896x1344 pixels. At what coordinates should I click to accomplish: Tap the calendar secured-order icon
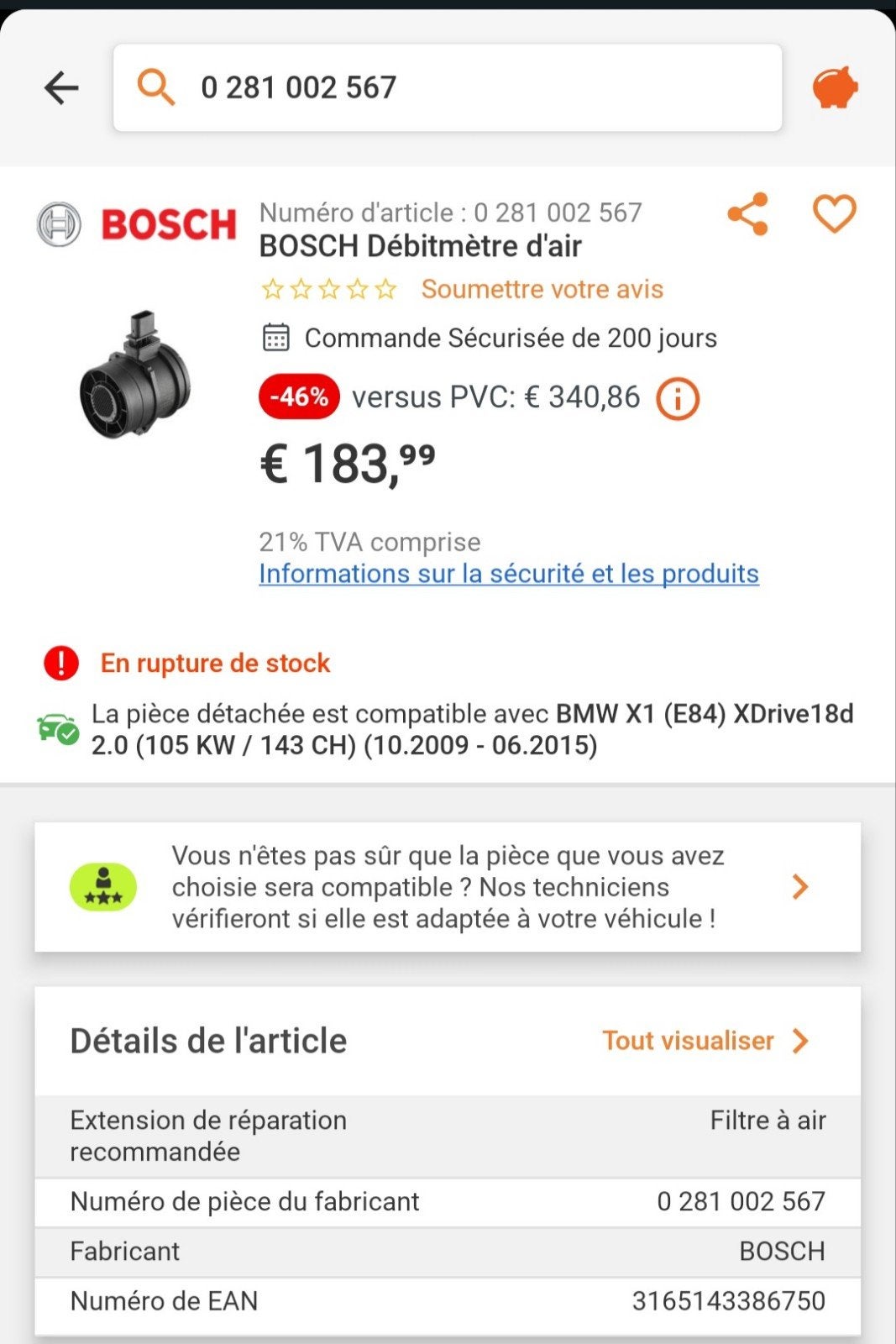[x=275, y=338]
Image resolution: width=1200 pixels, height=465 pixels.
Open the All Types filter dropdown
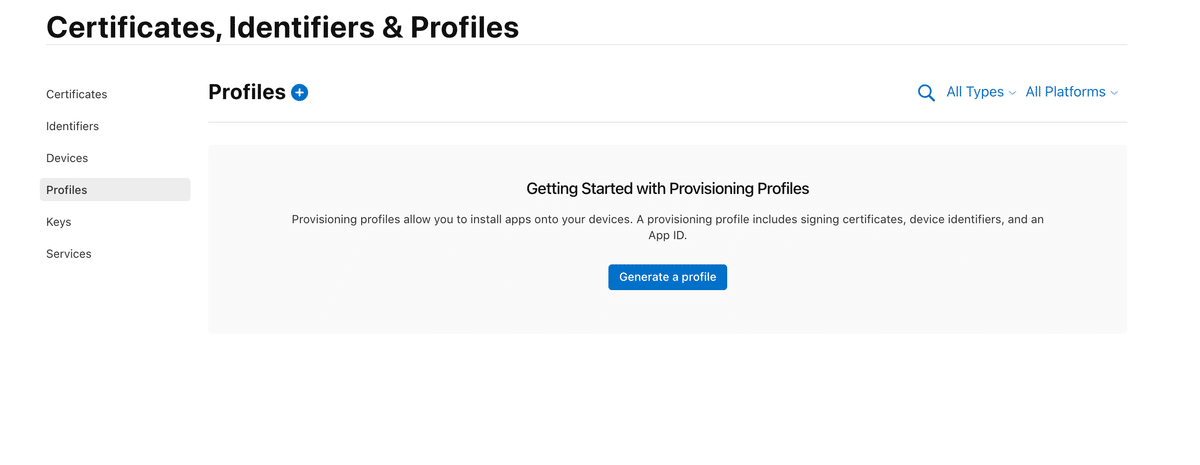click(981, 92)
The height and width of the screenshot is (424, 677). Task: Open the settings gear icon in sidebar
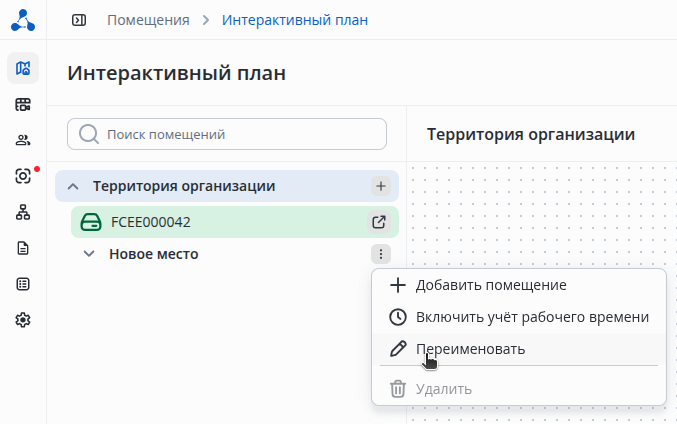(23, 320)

* * * * * * * * *

* WHAT IS EXPECTED:
What the task needs is the material above repeated exactly, pictures excepted.

* YOUR SOLUTION:
896x1344 pixels. At what coordinates should I click to accomplish: Tap the calendar secured-order icon
[x=275, y=338]
Image resolution: width=1200 pixels, height=465 pixels.
Open the All Types filter dropdown
click(981, 92)
The height and width of the screenshot is (424, 677). Task: Open the settings gear icon in sidebar
(23, 320)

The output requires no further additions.